- Nov 2011
- The Bluff
Let's take Appian's 16000 foot and 1600 cavalry that sailed from Sicily to Africa, as an example. Some treat this as fact, but it is almost certainly only a partial truth. It is said that Scipio sailed to Sicily with 7000 volunteers. He leaves with 17600, and included in that total are the V and VI legions, ie 10600 extra. Legions have 300 cavalry apiece, leaving 10000. Cannae legions were oversized and 5000 foot soldiers strong.
Scipio certainly sailed to Sicily with 7,000 volunteers. These were not "legions" as you'd previously claimed but simply unbrigaded volunteers. What you fail to understand (again) is that Scipio used these volunteers to fill out the two Sicilian legions (and alae) as Livy plainly and quite uncontroversially states at 29.24.13-14 bringing same up to 6,200 foot. In doing so he inspects the men of the Sicilian legions and selects those he deems fit, replacing the others and adding to them. This is not a difficult thing to understand. Upon this and the point above, your edifice of numbers collapses for the 7,000 volunteers were not added to the total complement of these legions as you would claim.

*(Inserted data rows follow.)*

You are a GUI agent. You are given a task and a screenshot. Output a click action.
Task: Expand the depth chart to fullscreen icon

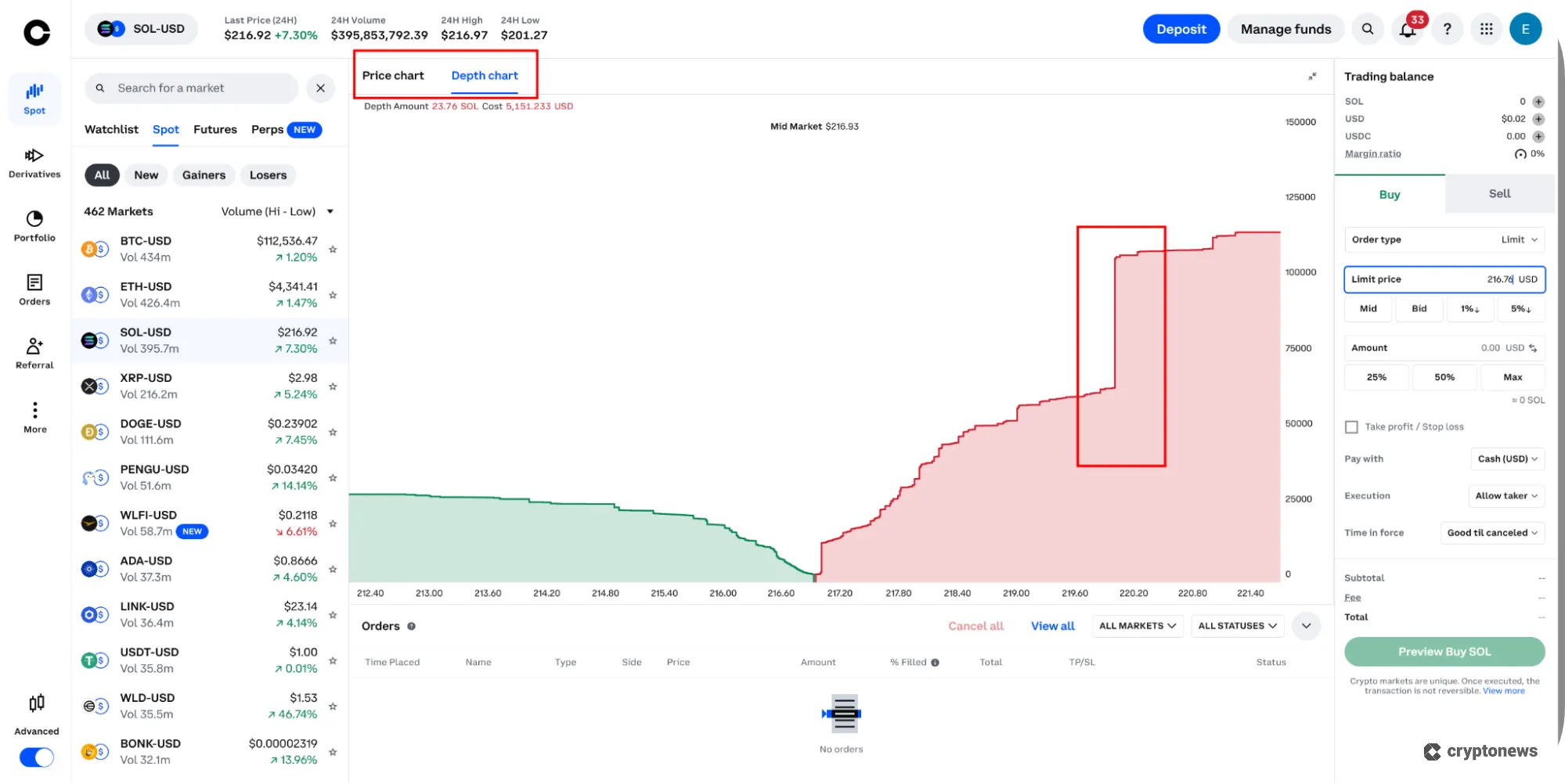(x=1311, y=77)
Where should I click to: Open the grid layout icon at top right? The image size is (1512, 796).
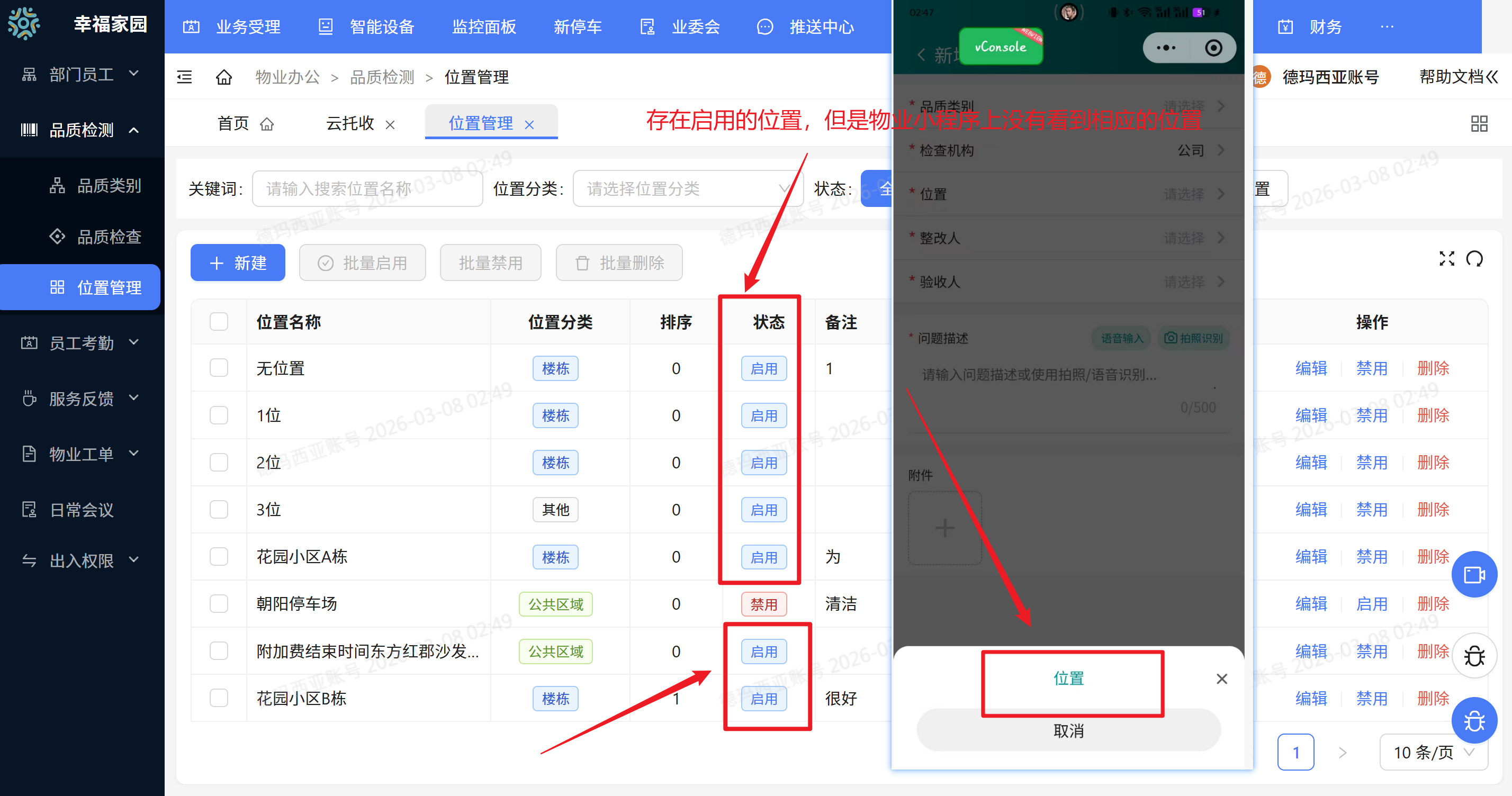tap(1479, 124)
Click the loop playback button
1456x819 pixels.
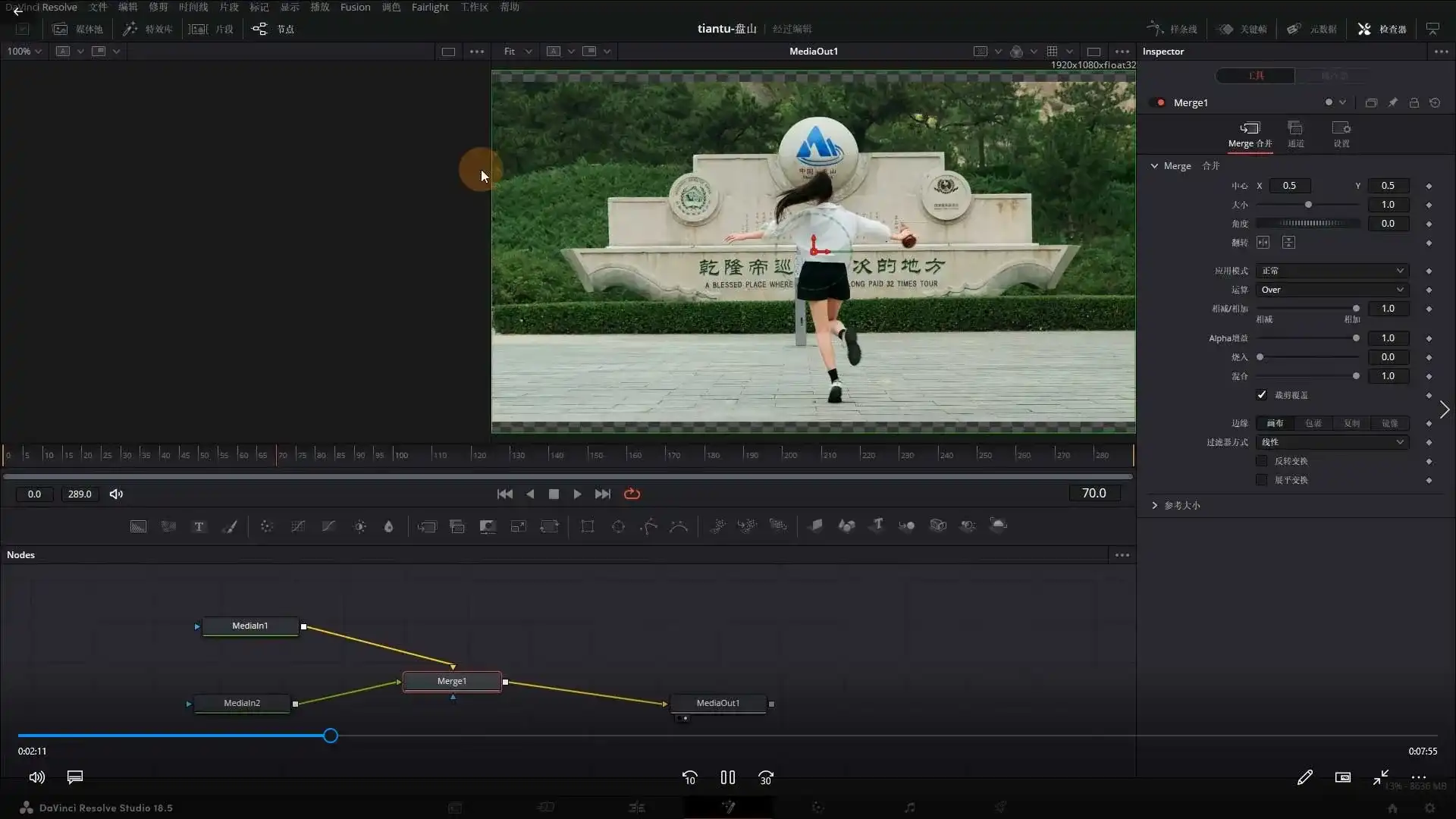point(632,494)
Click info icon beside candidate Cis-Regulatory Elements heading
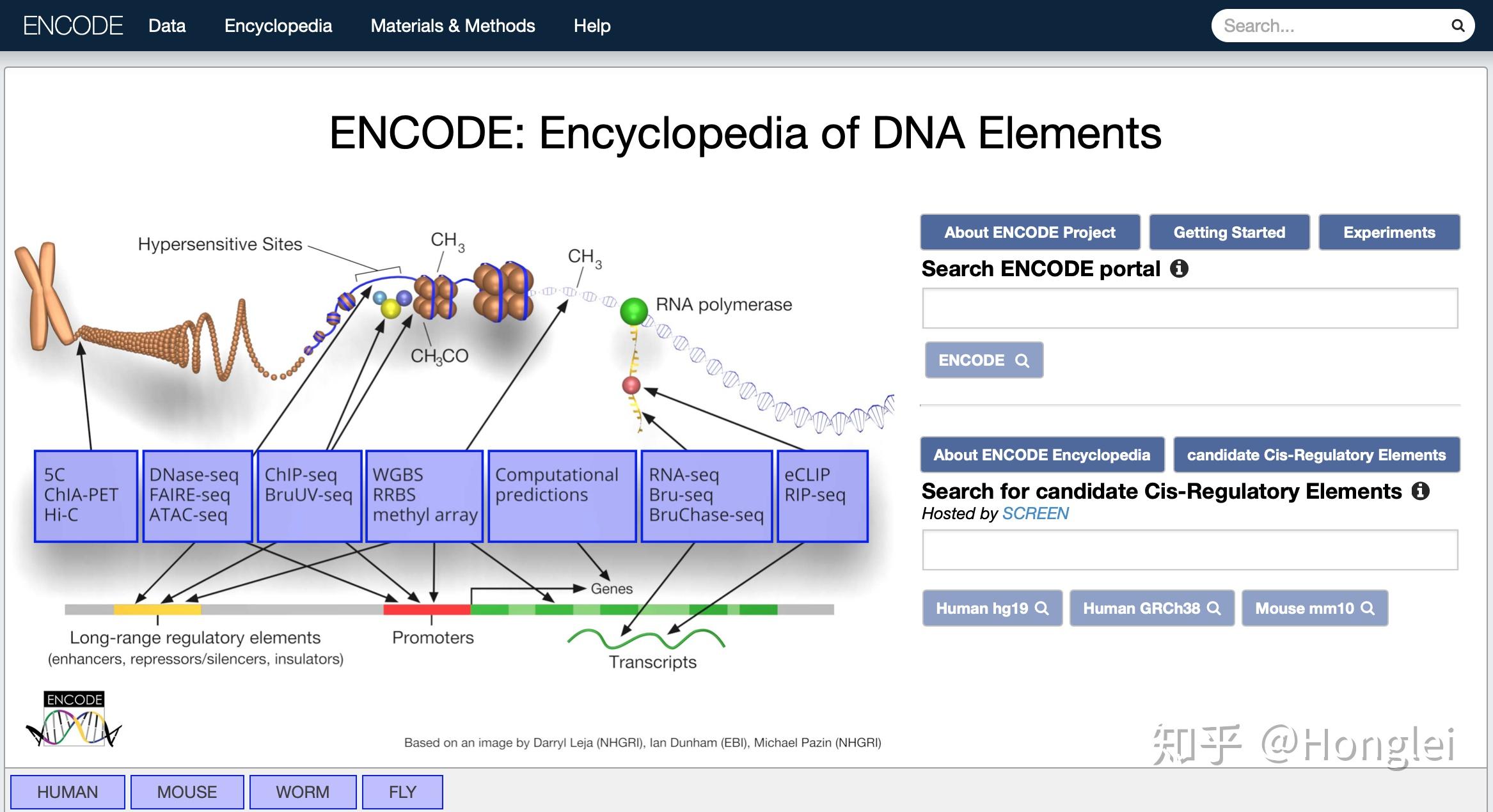 point(1420,491)
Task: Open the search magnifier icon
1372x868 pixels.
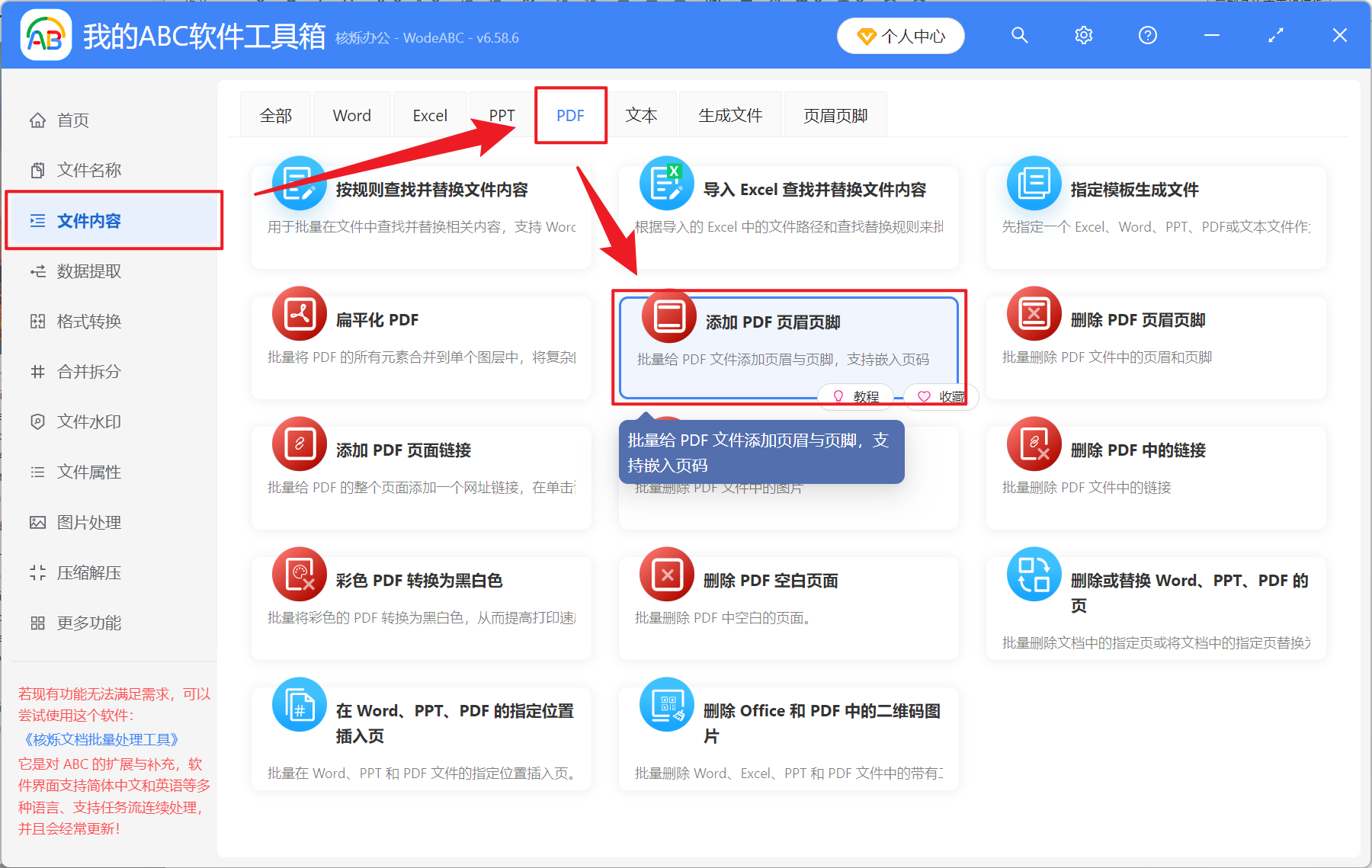Action: point(1019,35)
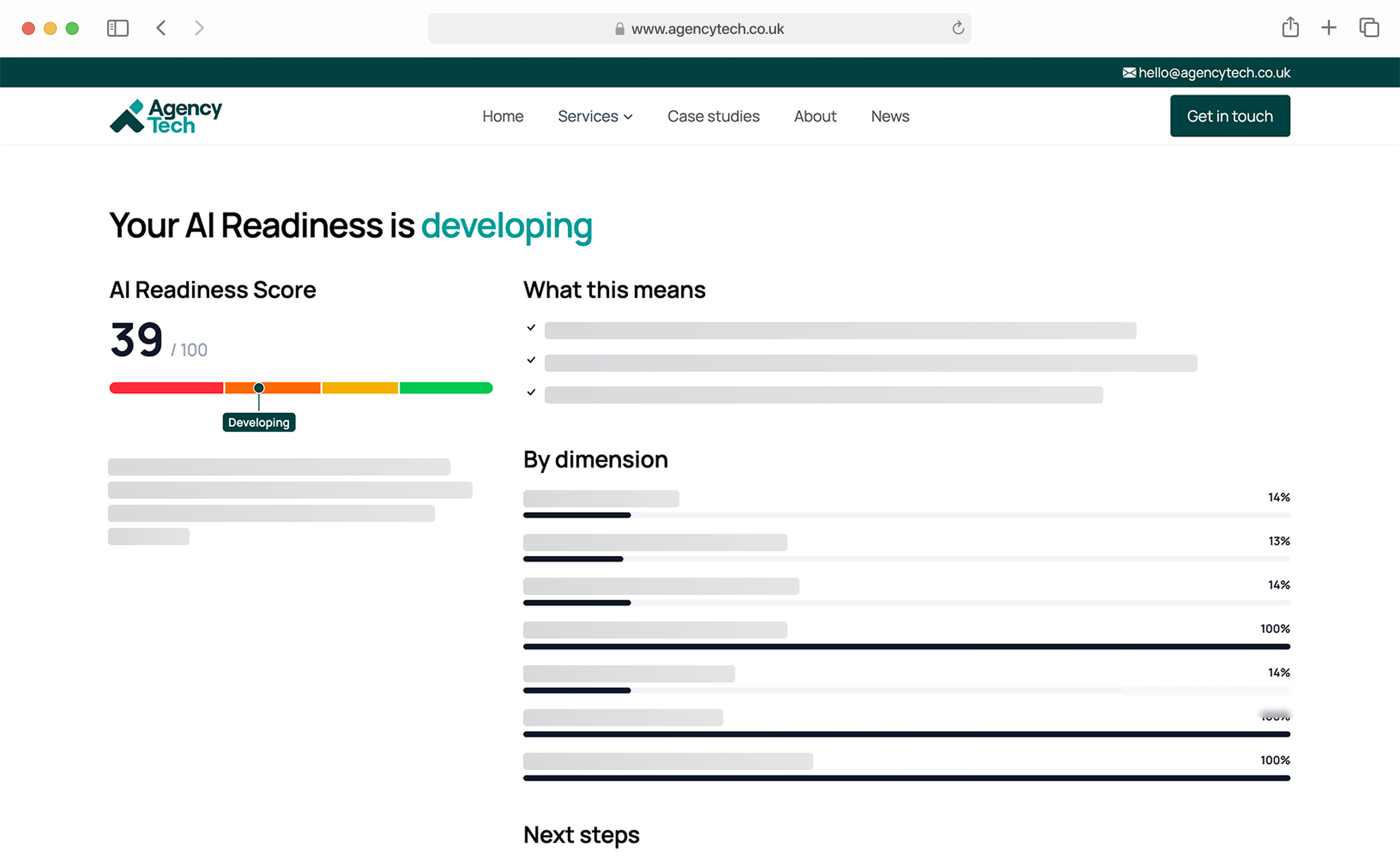Open a new tab with plus icon

(x=1328, y=27)
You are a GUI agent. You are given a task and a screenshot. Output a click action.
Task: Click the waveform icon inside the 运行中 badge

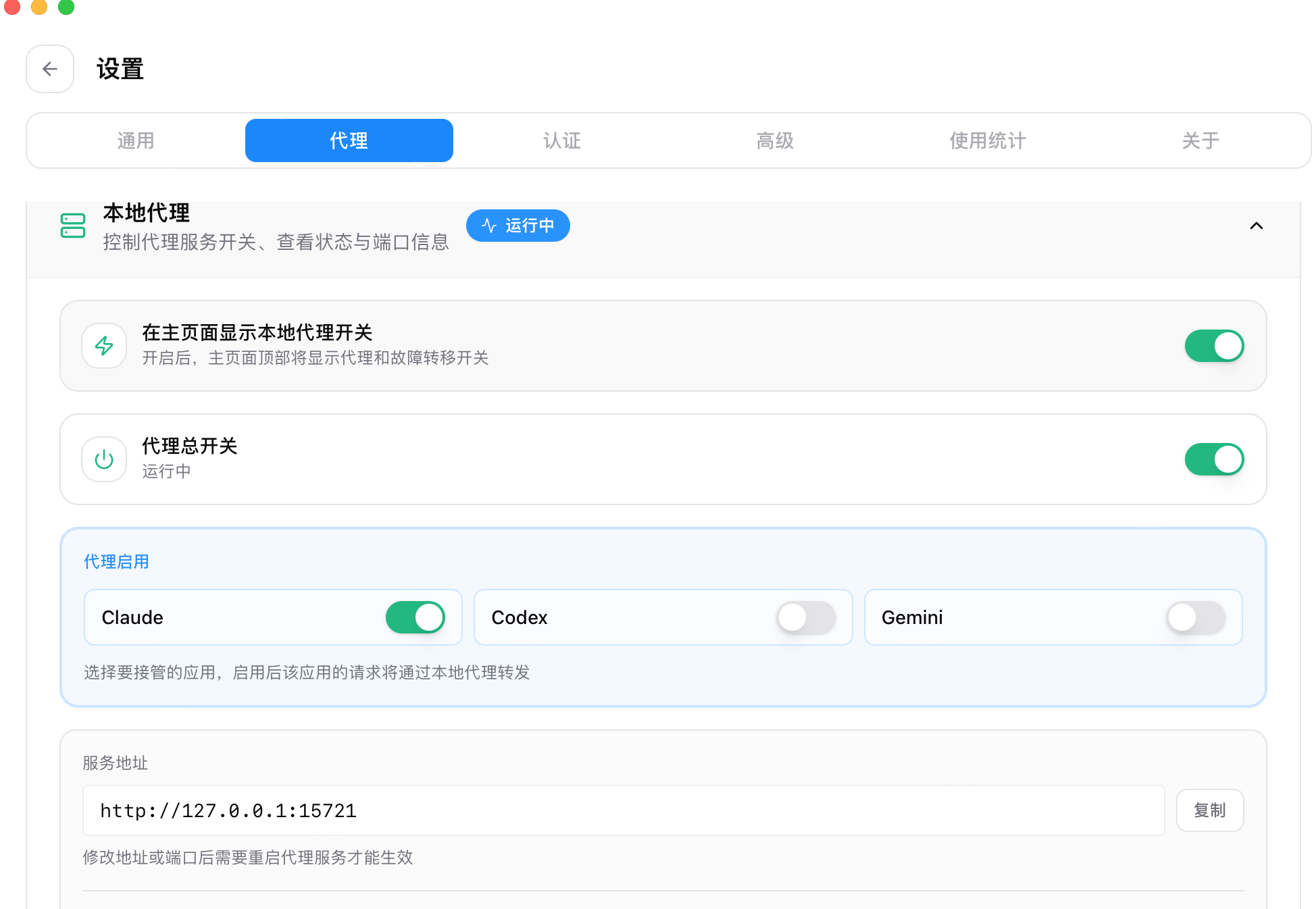tap(488, 226)
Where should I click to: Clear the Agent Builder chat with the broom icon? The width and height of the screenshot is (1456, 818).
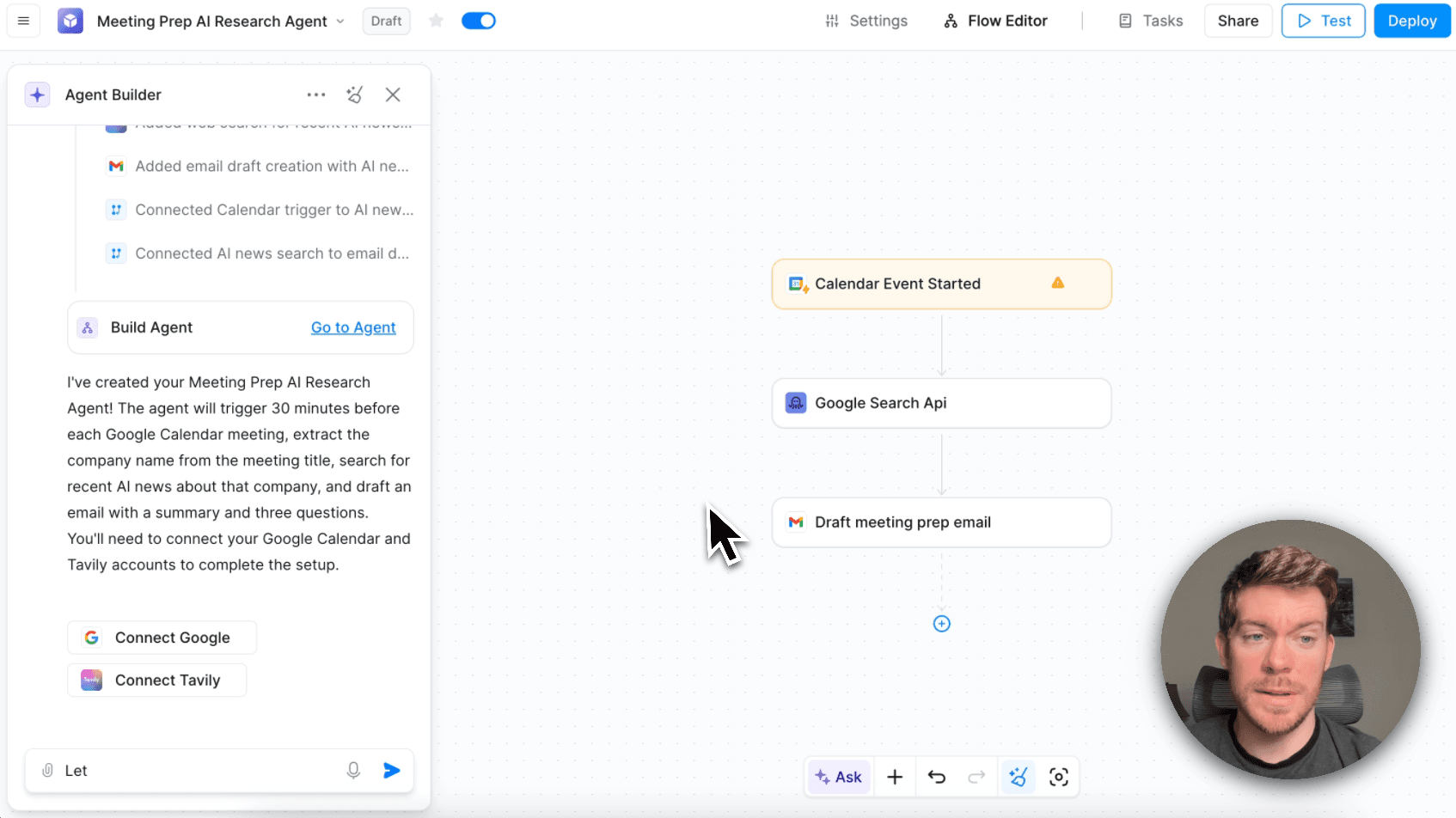[x=355, y=95]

On numbers, you have a fixation with Appian's 16,000 foot and 1,600 cavalry. This is one figure for the force which existed in ancient times. There will have been many for this was the great moment of Roman triumph over Hannibal. It is no exaggeration to say it was the reversal of Cannae and the restoration of Roman virtus. The reaction in Rome to the utter catastrophe of Cannae bleeds from the pages of Livy. Roman pride and virtus had taken a near fatal blow and the exile of the survivors is but one example of that reaction. This entire campaign will have been a Roman version of the Greeks defeating the Persians and so it is no surprise whatsoever to read the following in Livy (29.25.1-4):
As to the number of soldiers transported to Africa the authorities differ by no small figure. In some I find that ten thousand infantry, two thousand two hundred cavalry were embarked; in others sixteen thousand infantry, sixteen hundred cavalry; in others the total is more than doubled —thirty-five thousand infantry and cavalry. Some authorities have not introduced the figures, and it is among these that I should myself prefer to be counted in view of the uncertainty. Coelius, while he gives no figures, nevertheless immensely increases the impression of great numbers. He says that birds fell to the ground owing to the shouts of the soldiers, and that such a multitude boarded the ships that not a human being seemed to be left either in Italy or Sicily.